Antlaşmanın ardından Vasco da Gama’nın Hindistan’a düzenlediği seferlerle başlayan Doğu ticareti Portekiz’e önemli bir zenginlik kaynağı sağladı. Bunu Pedro Âlvares Cabral, Francisco de Almeida ve Afonso de Albuquerque gibi ünlü denizcilerin seferleri izledi. Seferler sırasında Koçin, Kalikut (bugün Kojikod), Kananor, Kilwa, Goa, Malaka, Hürmüz ve Macau’da kurulan ticaret merkezleriyle Doğu Afrika kıyılarından Maluku Adalarına kadar uzanan kesintisiz bir denizyolu ağı oluşturuldu. Böylece güvence altına alman Doğu ticareti üzerindeki Portekiz tekeli, Hollanda’nın yeni bir güç olarak yükseldiği 17. yüzyıla değin sürdü. Öte yandan Cabral’m ilk seferinde, Atlas Okyanusunun batısından seyrederken Brezilya kıyılarını bulmasıyla Portekiz sömürgeciliği zamanla Amerika’ya da yöneldi.

İspanyayla birlik (1580-1640).


Portekiz’in taht birliği yoluyla İspanya’ya bağlanması, buna karşı çıkan soyluları önce dış yardım arayışına itti. Ama Fransızların 1582’de, İngilizlerin de 1589’da giriştiği müdahaleler kolayca boşa çıkarıldı. Bu arada Cortes tarafından I. Filipe adıyla resmen Portekiz kralı olarak tanınan (1581) II. Felipe, yönetim yapısının özerkliğini koruyarak tepkileri yumuşatmada önemli rol oynadı. Ama Portekiz’e uğramaya bile gerek görmeyen sonraki krallar, devlet görevlerini de giderek İspanyollara bıraktılar. Sürekli savaşlarla ticaretin gerilemesi ve vergi yükünün ağırlaşması İspanyol yönetimine karşı gelişen tepkiyi artırdı.
+ + + +
### Yönergeler
1. Portekiz tarihini anlatan metinde, seferler sırasında ticaret merkezi kurulduğu belirtilen yerlerin hepsini sıralayın.
2. Portekiz tarihini anlatan metni, son cümlesinden sonra gelecek biçimde sürdürün.
+ + + +
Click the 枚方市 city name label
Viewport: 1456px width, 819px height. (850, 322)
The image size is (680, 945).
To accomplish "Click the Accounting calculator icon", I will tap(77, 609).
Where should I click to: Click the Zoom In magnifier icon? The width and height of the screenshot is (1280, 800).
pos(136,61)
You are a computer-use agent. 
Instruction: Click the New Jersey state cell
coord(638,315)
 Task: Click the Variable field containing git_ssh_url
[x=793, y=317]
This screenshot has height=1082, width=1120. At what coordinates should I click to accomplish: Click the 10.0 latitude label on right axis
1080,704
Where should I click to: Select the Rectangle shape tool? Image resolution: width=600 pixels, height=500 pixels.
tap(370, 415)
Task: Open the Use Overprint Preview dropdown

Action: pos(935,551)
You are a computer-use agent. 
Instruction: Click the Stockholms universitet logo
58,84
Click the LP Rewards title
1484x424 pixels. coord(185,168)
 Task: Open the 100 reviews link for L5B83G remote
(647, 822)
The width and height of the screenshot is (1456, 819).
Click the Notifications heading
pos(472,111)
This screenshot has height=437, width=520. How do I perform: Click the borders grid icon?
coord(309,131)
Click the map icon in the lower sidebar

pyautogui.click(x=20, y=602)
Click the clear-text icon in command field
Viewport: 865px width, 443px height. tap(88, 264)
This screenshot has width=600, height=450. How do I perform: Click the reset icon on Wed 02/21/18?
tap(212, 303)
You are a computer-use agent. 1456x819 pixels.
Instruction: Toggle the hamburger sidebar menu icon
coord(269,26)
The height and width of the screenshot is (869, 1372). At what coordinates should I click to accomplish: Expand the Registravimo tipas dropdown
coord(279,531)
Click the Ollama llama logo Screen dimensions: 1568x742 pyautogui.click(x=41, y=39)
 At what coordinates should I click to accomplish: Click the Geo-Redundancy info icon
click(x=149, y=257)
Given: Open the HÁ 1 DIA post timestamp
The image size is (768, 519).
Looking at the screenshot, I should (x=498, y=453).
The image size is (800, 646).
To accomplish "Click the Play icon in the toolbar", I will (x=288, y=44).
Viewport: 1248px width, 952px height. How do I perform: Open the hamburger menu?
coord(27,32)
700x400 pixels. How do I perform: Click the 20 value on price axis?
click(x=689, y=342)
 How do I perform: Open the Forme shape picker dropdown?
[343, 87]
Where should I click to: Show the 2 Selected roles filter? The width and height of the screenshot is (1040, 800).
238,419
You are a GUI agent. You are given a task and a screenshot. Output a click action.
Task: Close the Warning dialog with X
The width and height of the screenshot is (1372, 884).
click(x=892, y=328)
+ + + +
### Beklenen Sonuçlar
1. Koçin, Kalikut (bugün Kojikod), Kananor, Kilwa, Goa, Malaka, Hürmüz, Macau

2.
1630’lardaki iki cılız ayaklanmanın ardından 1640’ta Portekiz askerlerini Katalanlara karşı kullanma girişimi yüzünden halk muhalefeti doruğuna çıktı. Bu ortamdan yararlanan bağımsızlık yanlısı soylular, İspanyol yönetimini yıkarak Aviz hanedanının ikincil bir kolundan gelen Bragança 8. dükünü IV. Joâo (hd 1640-56) adıyla tahta geçirdi.

Bragança hanedanının ilk dönemi.


İspanyol tehdidi ve sömürgelerdeki Hollanda saldırısı gibi ciddi sorunlarla karşı karşıya kalan IV. Joâo, ticari ayrıcalıklar vererek İngiliz askeri desteğini kazanmaya çalıştı. Böylece Hollanda kuvvetlerini Brezilya’nın kuzeyinden ve Angola’dan püskürtürken, Montijo’da (1644) İspanyolları da yenilgiye uğrattı. Yerine geçen ikinci oğlu VI. Afonso’nun (hd 1656- 83) yetenekli danışmanları yeni askeri zaferlerle Portekiz’in bağımsızlığının 1668’de İspanya tarafından resmen tanınmasını sağladılar. Bu arada Afonso’yu hapse atarak (1667) önce naipliği, ardından krallığı üstlenen kardeşi II. Pedro (hd 1683-1706), Brezilya madenlerinden elde edilen gelirle ekonomiye belirli bir istikrar kazandırdı. İspanya Veraset Savaşı (1701- 14) sırasında başlangıçta tarafsız kalmaya çalıştıysa da 1703’te Fransa’ya karşı İngiltere’nin yanında yer aldı. Aynı yıl imzalanan bir antlaşmayla Portekiz ticareti bütünüyle İngilizlerin denetimine girdi.

Pedro’nun oğlu V. Joâo döneminde (1706- 50) krallığın artan mali gücüne koşut olarak Cortes'in yönetimdeki ağırlığı da ortadan kalkmaya yüz tuttu. Kralın mutlak bir otorite kazanmasıyla devlet işleri onun atadığı az sayıda bakanın elinde toplandı. Joâo’dan sonra tahta çıkan Jose devlet işlerini büyük ölçüde Sebastiâo de Carvalho’ya bıraktı. İngiliz tüccarların geniş ayrıcalıklarını kısıtlayan ve imalat sektörüyle balıkçılığın gelişmesine büyük destek veren Carvalho, politikalarına karşı koyan soyluları ve kiliseyi sert biçimde bastırdı, Cizvit tarikatının nüfuzuna son verdi. Ama Jose’nin kızı I. Maria (hd 1777-1816) tarafından görevden alınması ve Fransız Devrimi’nin etkisinin yarımadaya sıçraması, Portekiz’i yeni bir istikrarsızlık dönemi içine soktu.

Napoleon Savaşları ve meşrutiyet hareketi.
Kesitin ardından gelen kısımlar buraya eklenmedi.